The Guardian view on Putin’s siege tactics in Ukraine: a war crime by another name

Destroyed buildings in Irpin, Ukraine.
Destroyed buildings in Irpin, Ukraine. ‘Russian soldiers are threatening to destroy Ukrainian cities unless they surrender.’ Photograph: Chris McGrath/Getty Images

The fall of the first Ukrainian city to the Russian army bodes ill for the rest of the country. Russian forces, reports suggest, surrounded and starved the southern Dnieper River port of Kherson into submission. Kherson’s mayor told reporters that many citizens had been left dead and unrecognisable by high-calibre weapons used by the Russians to bombard his city. Vladimir Putin’s siege tactics, familiar to anyone who remembers Russia’s role in the 2017 battle for Aleppo in Syria, today amount to war crimes.

Russian soldiers are threatening to destroy Ukrainian cities unless they surrender. The mayor of Mariupol, on the Black Sea, said that Mr Putin’s army was attacking rail lines and road bridges, as well as cutting off water and electricity, to prevent civilians from escaping the shelling. In 2014, Mr Putin described Kyiv as “the mother of Russian cities”. That his military is preparing to encircle the Ukrainian capital with enough firepower to leave it a charred ruin shows his potential descent into criminal folly. One can only hope that one day the Russian president will be sitting in a dock at The Hague where his ramblings can be exposed for what they are: no defence for the senseless killing of innocents.
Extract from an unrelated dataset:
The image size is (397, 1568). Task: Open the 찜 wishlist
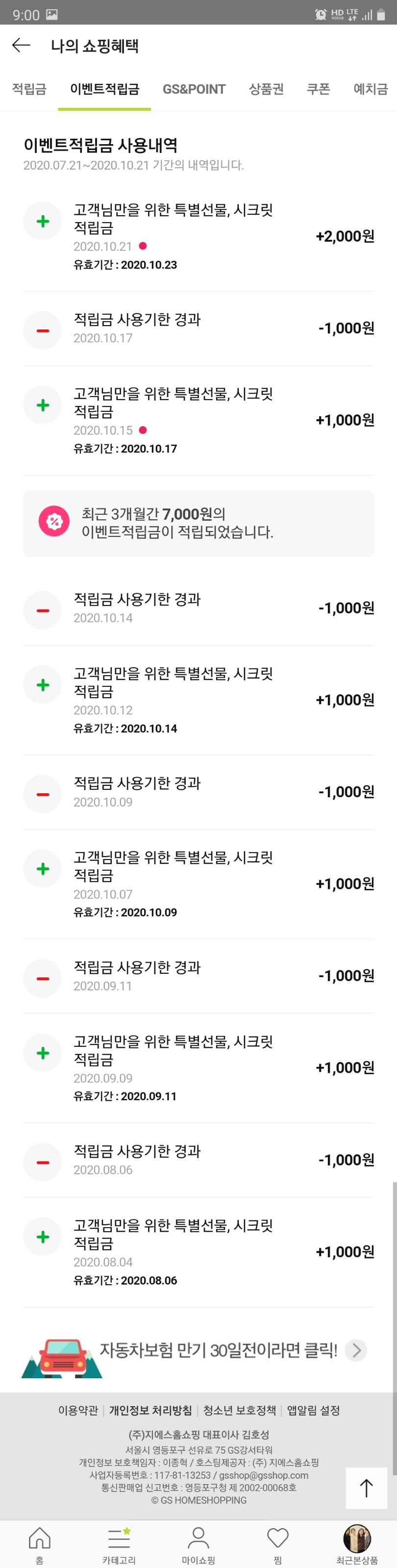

The criminality of Mr Putin’s invasion is staggering. He is sowing death and panic in Ukraine, with apparent little regard for civilian lives. His war is only a week old and Russian forces are already raining down cluster munitions on residential areas. Airstrikes, Ukrainian officials claim, hit schools and homes in the Chernihiv region. The French president’s assessment after talking to Mr Putin that the “worst is still to come” in Ukraine is unlikely to be a scare tactic. Some of Mr Putin’s own troops appear to have no stomach for an offensive war in Ukraine on the basis that they are, as Moscow claims, protecting Russia’s strategic interests. Instead the Ukrainian military casts opposing soldiers as hapless teenage invaders and wretched conscripts. Forcing poor young men to fight in an illegal war ought to be added to the list of charges Mr Putin might face.

Public opinion in the west will make it hard for European and US leaders to stand by while Ukrainians are slaughtered. Western nations are already sending arms to Ukraine’s army, though they have backed away from providing more fighter jets. Unless hostilities cease, anti-Moscow sentiment will only intensify in the coming weeks, and western leaders have a responsibility not to yield to reckless arguments about Nato confronting Russia militarily in a no-fly zone over Ukraine.
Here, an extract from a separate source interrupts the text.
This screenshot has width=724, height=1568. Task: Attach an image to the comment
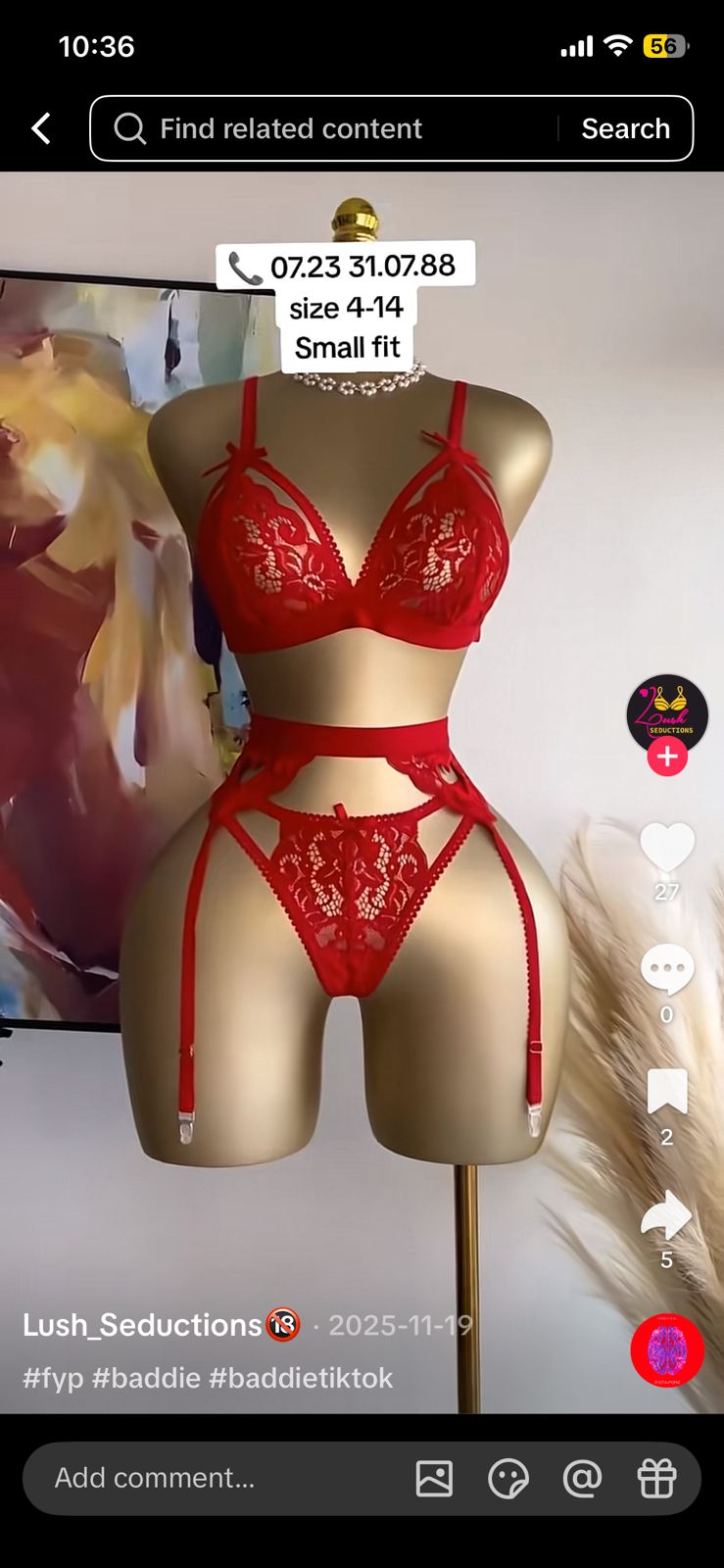pos(434,1478)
More than 1 million people have already fled the violence – with more to come. European countries are right to push for the creation of humanitarian corridors to allow the evacuation of civilians from war zones. There are some encouraging signs that such a proposal might be agreed in peace talks between Russia and Ukraine.
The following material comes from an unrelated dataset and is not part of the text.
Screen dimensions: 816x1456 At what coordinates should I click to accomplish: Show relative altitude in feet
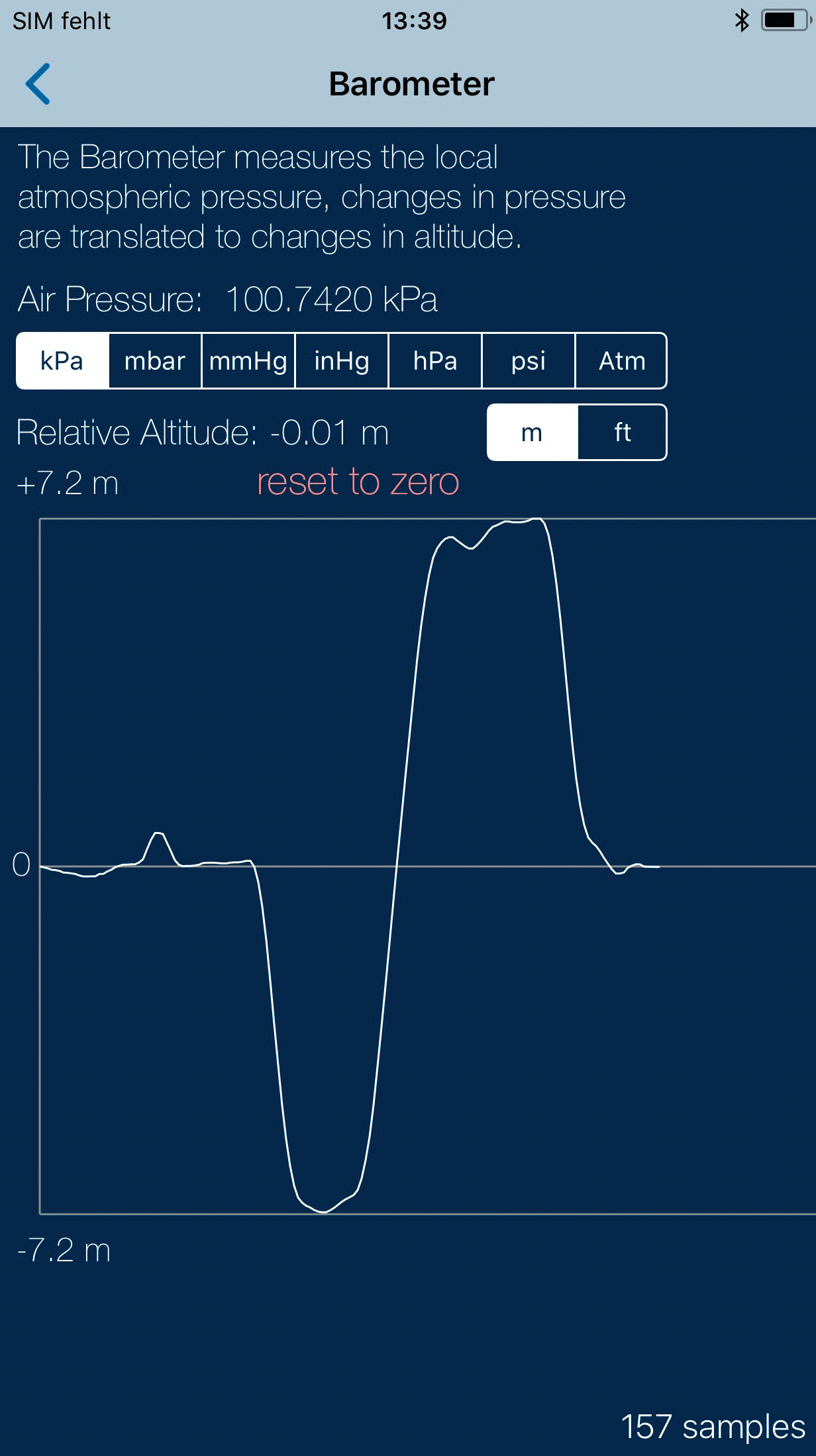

More than two centuries ago, Joseph de Maistre, the Sardinian kingdom’s diplomatic envoy to the tsarist court, noted Russians’ political apathy in observing that “every nation has the government it deserves”. But countries move on.

Before the outbreak of war, polls showed support for Mr Putin. That might change as sanctions bite. Moscow has already seen bank runs and street protests. Rumours have swept the capital Moscow that martial law is about to be imposed – but they were denied by the Kremlin on Thursday. However, the Russian authorities appear to be preparing the public for tough times ahead, notably by admitting hundreds of deaths among its troops fighting in Ukraine. Russians understandably worry what might happen if they rock the boat. Mr Putin knows that his public fear the government; but he is gambling that they fear being left to fend for themselves even more.